### Exercise brief
Rewrite the rows below, replacing "Parameters" with "Settings" and changing nothing else. Leave the pictures out of your answer.

^^^^^^^^

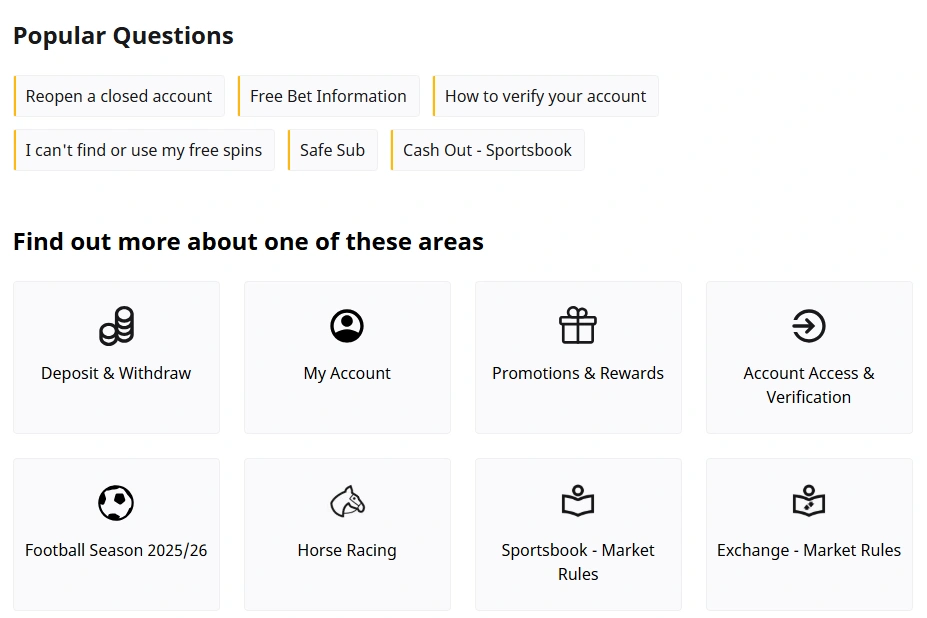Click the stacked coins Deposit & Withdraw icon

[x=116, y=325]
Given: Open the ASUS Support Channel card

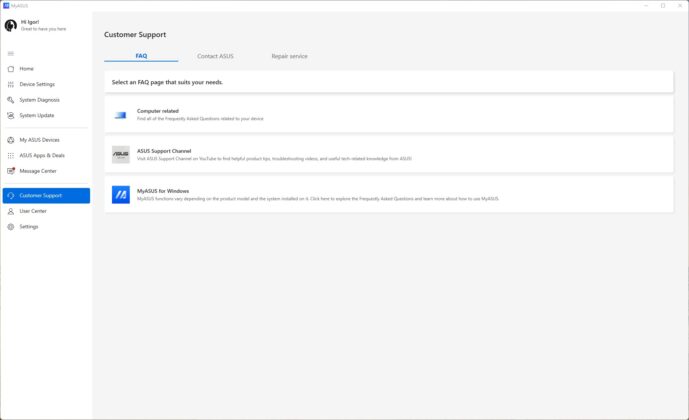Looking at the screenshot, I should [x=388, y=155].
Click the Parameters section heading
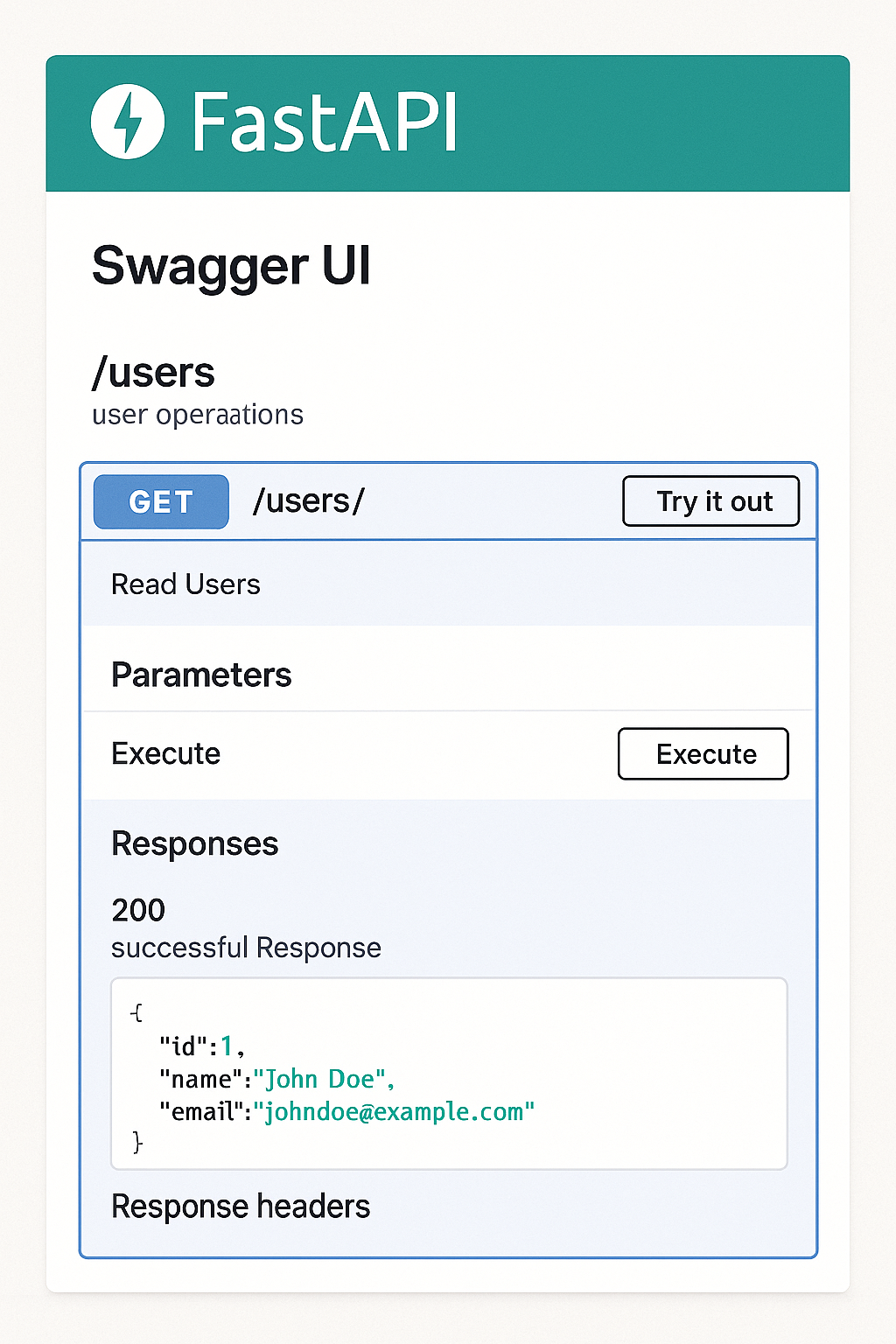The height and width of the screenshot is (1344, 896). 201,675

^^^^^^^^

### Task response
Click the stacked coins Deposit & Withdraw icon

[x=116, y=325]
Given: Open the ASUS Support Channel card

Looking at the screenshot, I should [x=388, y=155].
Click the Settings section heading
The height and width of the screenshot is (1344, 896). 201,675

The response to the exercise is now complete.